Hjorth, J., Møller, P., Gorosabel, J., Fynbo, J. P. U., Toft, S., Jaunsen, A. O., Kaas, A. A., Pursimo, T., Torii, K., Kato, T., Yamaoka, H., Yoshida, A., Thomsen, B., Andersen, M. I., Burud, I., Castro Cerón, J. M., Castro-Tirado, A. J., Fruchter, A. S., Kaper, L., Kouveliotou, C., Masetti, N., Palazzi, E., Pedersen, H., Pian, E., Rhoads, J., Rol, E., Tanvir, N. R., Vreeswijk, P. M., Wijers, R. A. M. J., and van den Heuvel, E. P. J.
The Astrophysical Journal, Volume 597, Issue 2, pp. 699-705.
We present optical and near-infrared observations of the dim afterglow of GRB 020124, obtained between 2 and 68 hr after the gamma-ray burst. The burst occurred in a very faint (R>~29.5) damped Lyα absorber (DLA) at a redshift of z=3.198+/-0.004. The derived column density of neutral hydrogen is log(NH I)=21.7+/-0.2, and the rest-frame reddening is constrained to be E(B-V)<0.065, i.e., AV<0.20 for standard extinction laws with RV~3. The resulting dust-to-gas ratio is less than 11% of that found in the Milky Way but consistent with the SMC and high-redshift QSO DLAs, indicating a low metallicity and/or a low dust-to-metal ratio in the burst environment. A gray extinction law (large RV), produced through preferential destruction of small dust grains by the gamma-ray burst, could increase the derived AV and dust-to-gas ratio. The dimness of the afterglow is, however, fully accounted for by the high redshift: if GRB 020124 had been at z=1, it would have been approximately 1.8 mag brighter-in the range of typical bright afterglows.

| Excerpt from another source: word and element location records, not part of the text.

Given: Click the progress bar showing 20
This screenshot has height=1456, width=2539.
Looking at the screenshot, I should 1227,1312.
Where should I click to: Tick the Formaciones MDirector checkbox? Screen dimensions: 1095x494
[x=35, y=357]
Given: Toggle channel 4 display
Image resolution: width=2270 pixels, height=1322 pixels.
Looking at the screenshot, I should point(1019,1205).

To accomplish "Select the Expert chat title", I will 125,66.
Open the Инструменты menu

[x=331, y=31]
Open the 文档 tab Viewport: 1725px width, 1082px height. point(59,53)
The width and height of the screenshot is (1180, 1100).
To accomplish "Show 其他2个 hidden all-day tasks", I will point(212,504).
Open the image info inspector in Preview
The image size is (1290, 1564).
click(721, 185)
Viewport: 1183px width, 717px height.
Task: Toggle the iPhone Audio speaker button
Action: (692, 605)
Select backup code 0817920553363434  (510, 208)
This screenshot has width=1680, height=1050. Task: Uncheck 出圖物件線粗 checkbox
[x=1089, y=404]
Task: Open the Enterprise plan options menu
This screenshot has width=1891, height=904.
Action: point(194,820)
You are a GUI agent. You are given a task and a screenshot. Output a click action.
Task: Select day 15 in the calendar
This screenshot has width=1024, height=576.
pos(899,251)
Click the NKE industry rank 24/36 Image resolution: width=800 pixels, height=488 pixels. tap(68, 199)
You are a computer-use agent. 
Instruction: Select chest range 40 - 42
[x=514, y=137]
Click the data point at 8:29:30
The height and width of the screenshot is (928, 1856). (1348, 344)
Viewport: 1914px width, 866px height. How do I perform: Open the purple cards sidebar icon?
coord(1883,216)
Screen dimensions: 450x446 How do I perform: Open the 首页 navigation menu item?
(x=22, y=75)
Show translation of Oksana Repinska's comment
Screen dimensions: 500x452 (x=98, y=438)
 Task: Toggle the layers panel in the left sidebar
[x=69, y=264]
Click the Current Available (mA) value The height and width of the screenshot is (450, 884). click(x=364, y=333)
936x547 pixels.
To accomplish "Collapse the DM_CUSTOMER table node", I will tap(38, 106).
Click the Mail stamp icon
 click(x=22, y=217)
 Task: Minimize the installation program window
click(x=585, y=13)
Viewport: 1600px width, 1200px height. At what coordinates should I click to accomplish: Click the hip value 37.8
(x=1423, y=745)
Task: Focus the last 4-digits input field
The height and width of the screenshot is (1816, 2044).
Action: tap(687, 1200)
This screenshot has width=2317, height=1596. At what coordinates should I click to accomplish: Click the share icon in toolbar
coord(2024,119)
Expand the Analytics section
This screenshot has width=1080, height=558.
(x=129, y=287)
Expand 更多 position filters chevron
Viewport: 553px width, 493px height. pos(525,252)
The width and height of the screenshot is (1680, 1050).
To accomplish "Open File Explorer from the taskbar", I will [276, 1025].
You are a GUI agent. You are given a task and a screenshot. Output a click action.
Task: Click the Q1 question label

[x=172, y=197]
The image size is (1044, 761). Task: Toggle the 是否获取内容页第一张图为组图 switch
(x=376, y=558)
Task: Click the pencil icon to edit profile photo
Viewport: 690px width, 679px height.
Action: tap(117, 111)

Based on observations with the Nordic Optical Telescope, which is operated on the island of La Palma jointly by Denmark, Finland, Iceland, Norway, and Sweden, at the Spanish Observatorio del Roque de los Muchachos of the Instituto de Astrofísica de Canarias, and on observations collected by the Gamma-Ray Burst Collaboration at ESO (GRACE) at the European Southern Observatory, Paranal, Chile (ESO Large Programme 165.H-0464).